Us we would have 3 of us on there with both sprayers going, Big sprayer and 2 people on what ever color is used the most, smaller sprayer set up on a different color. 3rd sprayer again different color.

Hours wise at this moment I'm wiped out from estimating so just a guess I would say 200-250 man hrs with 3 of us.

A crap load more for 1 person.


----------



## Oden (Feb 8, 2012)

There's a lot of stuff going on there and a lot of stuff you can't see. Too much. I want to take some highlighter pens and color it in. Each color gets a pen. So I know what I'm looking at, without the confusion. No more thinking. Then start putting the puzzle together. Biggest color first, 2nd biggest so on. Get all the sq ft in and button up the peices connecting them. 

How many days?
I dunno. How much did you get for it? Lol 
I think you count up ur square footage, linear footage, units and so on, make ur budget from that number. But what do I know?
Maybe a week working on it. I'd have a idea of time. But just from the elevation and not marked up. I wouldn't venture a guess.
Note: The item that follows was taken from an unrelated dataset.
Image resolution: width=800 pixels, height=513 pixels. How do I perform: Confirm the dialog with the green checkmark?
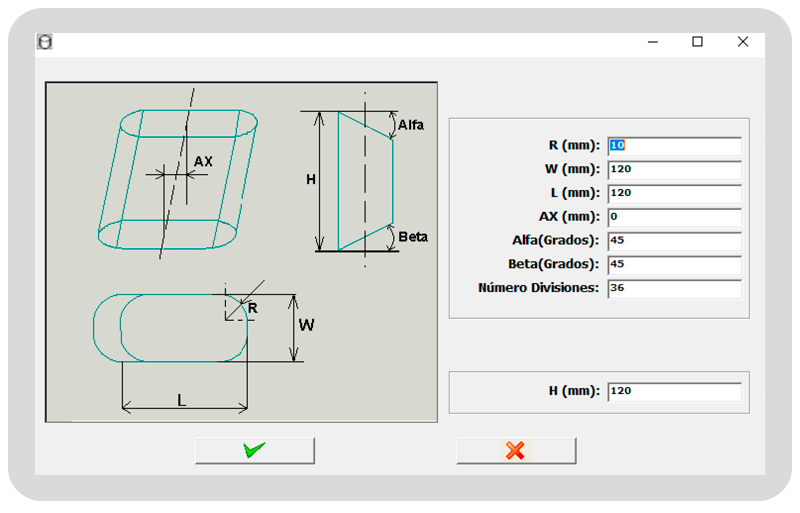point(254,451)
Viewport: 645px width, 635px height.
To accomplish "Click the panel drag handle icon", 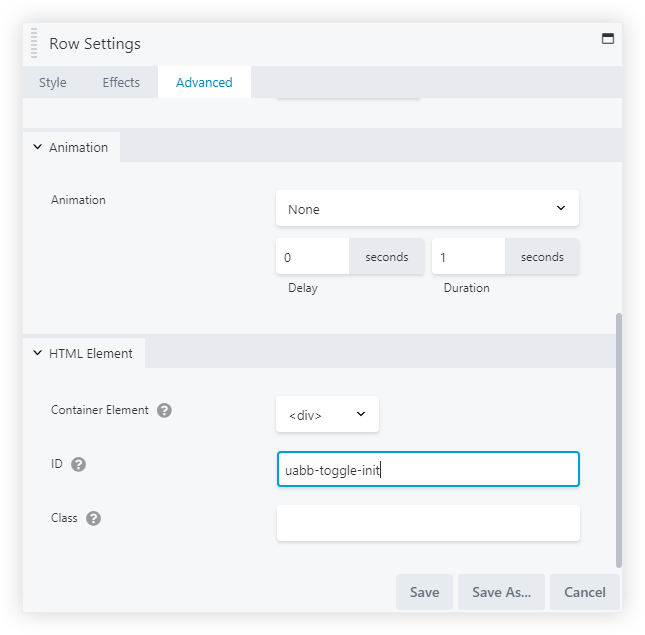I will [x=34, y=44].
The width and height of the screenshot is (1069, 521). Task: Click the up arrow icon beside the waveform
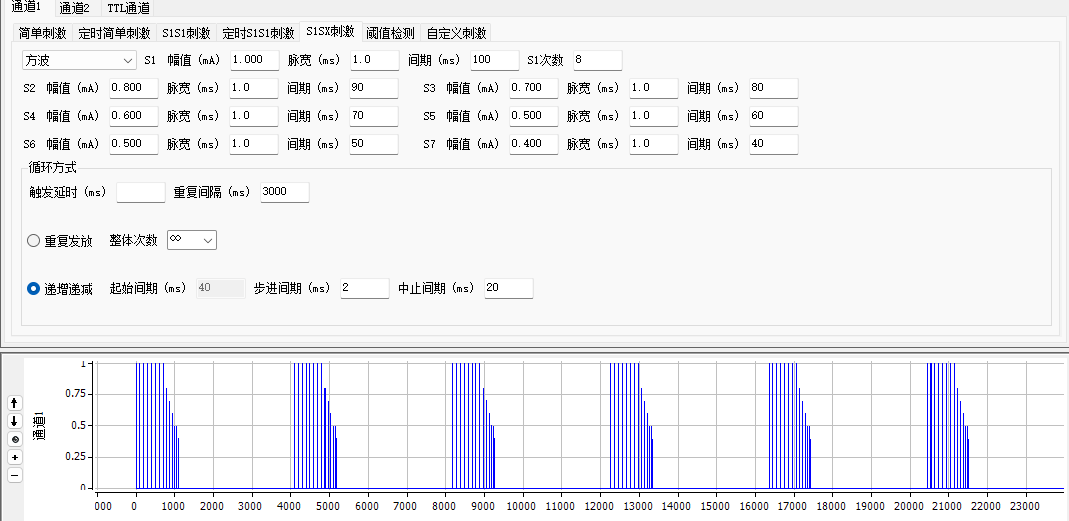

Nice gig, nice to see you back at it. Enjoy.


----------



## Gracobucks (May 29, 2011)

My guess would be 10 days for 2 guys. Doing it by yourself may take a little longer so I'll say 180 hours its going to take you.


----------



## Oden (Feb 8, 2012)

cdpainting said:


> That's a big one to be tackling by yourself. Us we would have 3 of us on there with both sprayers going, Big sprayer and 2 people on what ever color is used the most, smaller sprayer set up on a different color. 3rd sprayer again different color. Hours wise at this moment I'm wiped out from estimating so just a guess I would say 200-250 man hrs with 3 of us. A crap load more for 1 person.
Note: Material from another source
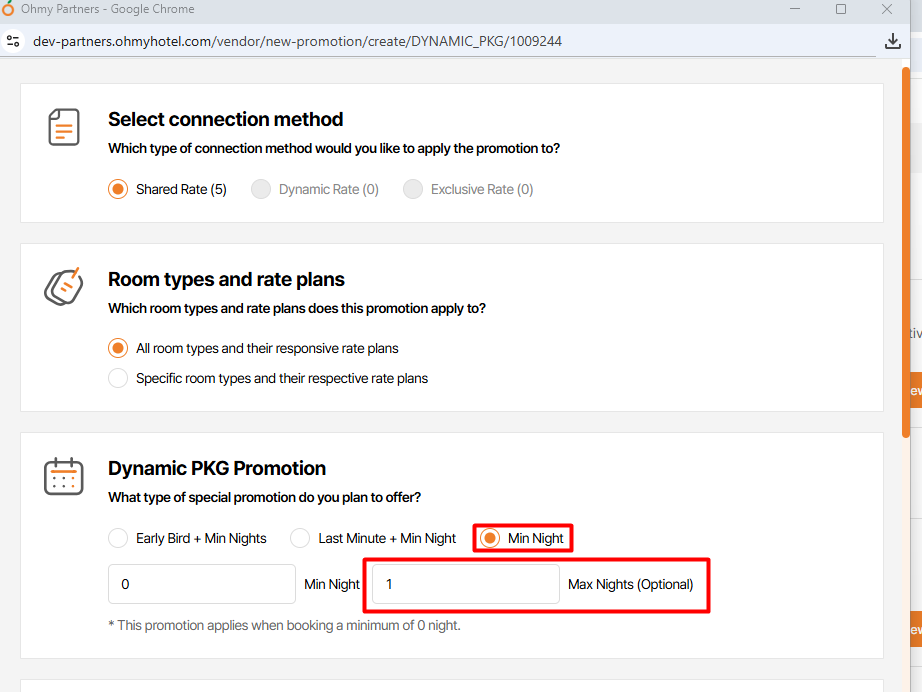The width and height of the screenshot is (922, 692).
Task: Focus the Min Night input showing 0
Action: pos(201,584)
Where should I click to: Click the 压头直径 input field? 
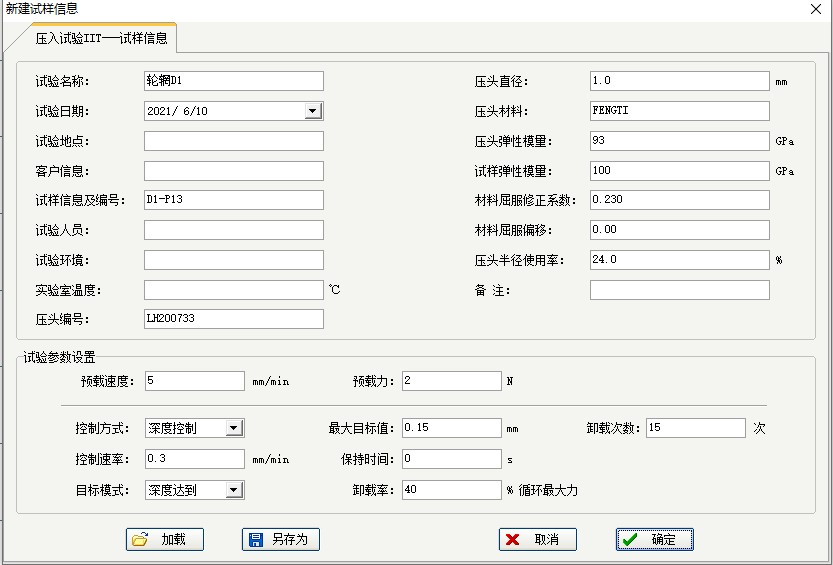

Naah. One person is a much more efficient. In the short run and the long run. All kinds of reasons. Not the least of which. You load the job up, get down too fast, you'll keep getting called back for crap. And not the least of which. Three guys can man three jobs at the same time. By themself. It rains or somebody gets caught up. Move em around. Big shops. That's the way they hold down the work. One guy per job. Move em around. It flows. Overload jobs constantly. Catch up too fast. And you gotta stress for no reason. Messes up the flow.


----------



## PRC (Aug 28, 2014)

Oden said:


> Naah. One person is a much more efficient. In the short run and the long run. All kinds of reasons. Not the least of which. You load the job up, get down too fast, you'll keep getting called back for crap. And not the least of which. Three guys can man three jobs at the same time. By themself. It rains or somebody gets caught up. Move em around. Big shops. That's the way they hold down the work. One guy per job. Move em around. It flows. Overload jobs constantly. Catch up too fast. And you gotta stress for no reason. Messes up the flow.


This is the model that has work for my dad for almost 50 years of commercial. It's more like 1-2 guys at several small jobs and 1 or 2 big jobs always going. Shuffle them around as needed. Builders always happy. Guys are always getting their 40+ a week.


----------



## Hines Painting (Jun 22, 2013)

My only question is what do you need the lift for? I guess maybe it would speed up the masking, but I'm spraying that off of a 6 or 8 foot ladder and using the Hyde RVT setup.


----------



## journeymanPainter (Feb 26, 2014)

10ish days 13 if you add masking


----------



## Gracobucks (May 29, 2011)

journeymanPainter said:


> 10ish days 13 if you add masking


13 days with one guy?


----------



## journeymanPainter (Feb 26, 2014)

Gracobucks said:


> 13 days with one guy?


Your right, I guess longer because I'd have to make an extra trip for the trim. I'm used to using 3+ colours out of a basket


----------



## journeymanPainter (Feb 26, 2014)

Yeah, now that I look a lot closer I'm in the mid to high 20's


----------



## Gracobucks (May 29, 2011)

Guess we'll just have to wait and see how long it real takes him. Could be one of those jobs that looks like lots of work and turns out not to be or vise versa.


----------



## Stretch67 (Oct 7, 2013)

Just went for a look-see today. No wonder the caulkers arent done... theyve been waiting for us to bring our lift so they dont have to climb a ladder. Ba$tard$!!!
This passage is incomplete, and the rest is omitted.